The Struggle for Performing Artists During COVID


Photo Credit: Ayla DeBord

The Performing Arts industry is struggling and kids are in need for the use of their creative outlet.

Ayla DeBord, Writer

This year has been rough. It’s been rough for all of us. And for some, “rough” is a complete understatement for how this year is going. Especially for the people in the entertainment industry. Now I’m not talking about the famous movie stars or reality TV show goons. I’m talking about regular people like you and me. Actors and performers of all sorts have had it the absolute worst regarding this pandemic and losing them means a loss of educational programs for kids. Because of my constant work and communication with some local theaters here in Idaho, I know that so many people are in need right now.

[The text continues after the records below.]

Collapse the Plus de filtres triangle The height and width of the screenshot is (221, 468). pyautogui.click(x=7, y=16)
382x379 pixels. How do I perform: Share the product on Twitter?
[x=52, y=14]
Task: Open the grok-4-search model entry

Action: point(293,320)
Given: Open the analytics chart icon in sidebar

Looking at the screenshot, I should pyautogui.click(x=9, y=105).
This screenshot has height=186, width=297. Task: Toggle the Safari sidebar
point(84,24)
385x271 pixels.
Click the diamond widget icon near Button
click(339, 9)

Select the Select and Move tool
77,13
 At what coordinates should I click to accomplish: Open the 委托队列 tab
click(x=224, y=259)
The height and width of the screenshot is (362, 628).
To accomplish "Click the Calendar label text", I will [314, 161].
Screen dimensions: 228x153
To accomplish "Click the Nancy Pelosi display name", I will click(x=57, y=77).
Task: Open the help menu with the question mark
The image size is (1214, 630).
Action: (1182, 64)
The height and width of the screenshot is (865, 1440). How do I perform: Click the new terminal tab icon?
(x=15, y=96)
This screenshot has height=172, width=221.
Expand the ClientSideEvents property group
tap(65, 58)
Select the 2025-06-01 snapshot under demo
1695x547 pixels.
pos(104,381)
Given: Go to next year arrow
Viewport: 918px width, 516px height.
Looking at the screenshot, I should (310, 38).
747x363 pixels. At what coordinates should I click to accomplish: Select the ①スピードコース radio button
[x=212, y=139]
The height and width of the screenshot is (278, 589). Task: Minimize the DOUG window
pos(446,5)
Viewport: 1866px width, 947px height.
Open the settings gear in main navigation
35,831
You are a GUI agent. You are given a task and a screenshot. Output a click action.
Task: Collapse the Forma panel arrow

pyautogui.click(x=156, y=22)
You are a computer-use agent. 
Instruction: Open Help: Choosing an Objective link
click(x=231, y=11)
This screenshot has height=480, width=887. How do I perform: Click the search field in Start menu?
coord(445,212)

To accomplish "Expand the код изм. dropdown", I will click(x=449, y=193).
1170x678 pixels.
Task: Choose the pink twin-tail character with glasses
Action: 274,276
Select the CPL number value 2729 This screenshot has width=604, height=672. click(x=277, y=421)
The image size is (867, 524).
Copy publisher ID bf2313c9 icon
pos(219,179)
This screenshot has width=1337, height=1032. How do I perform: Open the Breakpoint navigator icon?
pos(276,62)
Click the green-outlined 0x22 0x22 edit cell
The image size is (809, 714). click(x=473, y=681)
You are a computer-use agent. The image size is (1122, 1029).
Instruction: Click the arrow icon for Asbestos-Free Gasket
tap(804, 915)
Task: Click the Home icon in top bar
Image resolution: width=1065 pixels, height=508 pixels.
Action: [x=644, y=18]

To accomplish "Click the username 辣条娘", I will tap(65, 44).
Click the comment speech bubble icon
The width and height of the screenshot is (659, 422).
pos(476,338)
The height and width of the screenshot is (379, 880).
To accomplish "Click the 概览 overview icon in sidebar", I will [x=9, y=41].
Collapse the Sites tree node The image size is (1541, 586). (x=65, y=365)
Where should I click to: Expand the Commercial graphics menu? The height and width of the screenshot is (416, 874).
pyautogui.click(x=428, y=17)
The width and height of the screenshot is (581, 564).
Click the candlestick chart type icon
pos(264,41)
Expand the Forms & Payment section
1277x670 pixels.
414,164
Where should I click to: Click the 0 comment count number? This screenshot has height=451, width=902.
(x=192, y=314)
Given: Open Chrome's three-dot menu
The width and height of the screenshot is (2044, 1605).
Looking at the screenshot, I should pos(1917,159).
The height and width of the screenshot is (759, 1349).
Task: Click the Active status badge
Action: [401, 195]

Both the Idaho Shakespeare Festival and The Boise Contemporary Theater have had to close their season completely. Producing shows is their main source of income and it is one of the many things they can not do. Staff are being laid off because there isn’t enough money to pay them, actors are having to scramble to find jobs just to stay on their feet. It is a scary world right now for actors and performers and it is something we need to pay attention to. It is common knowledge that in public schools, the arts are less likely to be funded than sports. Now more than ever we need to be giving that kind of supporting energy to the arts. Some theaters in the U.S have talked about closing permanently because of the loss of income and little donations given. That is a loss in education programs for kids, a loss in jobs, a loss of a funny story to be told or a loss of a meaningful moment hand crafted in a little black box theater. 

I interviewed Chris Canfield, a local actor in Boise and Co-President of a small theater company called The Boise Bard Players, he was a part of Boise High’s graduating class of 2009 and was the president of Boise’s Washington Street Players his Senior year. When asked about his initial worries of job status when the Pandemic started Canfield replied, “Thankfully I got hired as a teacher so I am personally okay as far as work goes….and I’ve watched as colleagues and friends have lost entire livelihoods because there’s no possible way they can work right now.” Canfield also noted that his position is very unique in that he is fortunate enough to have that job stability that most people in the performing arts do not have during this time. For the people in Idaho who are a part of the entertainment industry, it is even harder because we don’t have a huge arts centre like New York or Cleveland, Ohio. 

Many people are tirelessly working to make ends meet, getting creative and thinking of ways to bring more income in. I had the opportunity to talk to Boe Wank, a musical theater actor and choreographer who was based in New York before the pandemic, who is now working from home in Ohio. I had asked if he has had to get creative during this time of uncertainty when making money and he said, “I’ve been teaching dance, kind of freelance, via zoom and collecting my unemployment.” For those of us who can’t imagine having to learn a dance number, imagine having to learn it when your instructor is on a little screen on your phone or laptop. I know, just thinking about it gives me goosebumps! But because of what Wank is doing, kids are getting to interact with their usual creative outlet which is really important.

 Here in Boise there are acting camps and programs kids of all ages can do, but most have been canceled and numbers have been reduced dramatically, making it so not everyone can be involved. This is something that we really need to be paying more attention to because the longer our state takes to follow CDC guidelines, the longer kids go without their creative outlet. People are putting so much emphasis on sports these days, even during a worldwide pandemic. Adults and some students push sports in schools and elsewhere which means larger gatherings and higher risk of spreading the virus. This mentality is holding us back from a true State wide reopening. Which means the kids who are more art oriented, have to wait longer and longer to go back to doing what they love. 

Right now it is of the utmost importance that we are there for our local theaters and artists. Check in on your artistic friends and let them know you care because people are really needing uplifting energy. If you are able, donate to local theaters because even though it sounds cliche, every penny counts. For months now kids have been starved of their usual creative outlet and we should be doing what we can to make sure they don’t have to wait any longer than they should be. We are all going through this rough year together and all of our actions depend on getting back to our old normal. We have got to do better for our arts community and in turn do better for our society as a whole.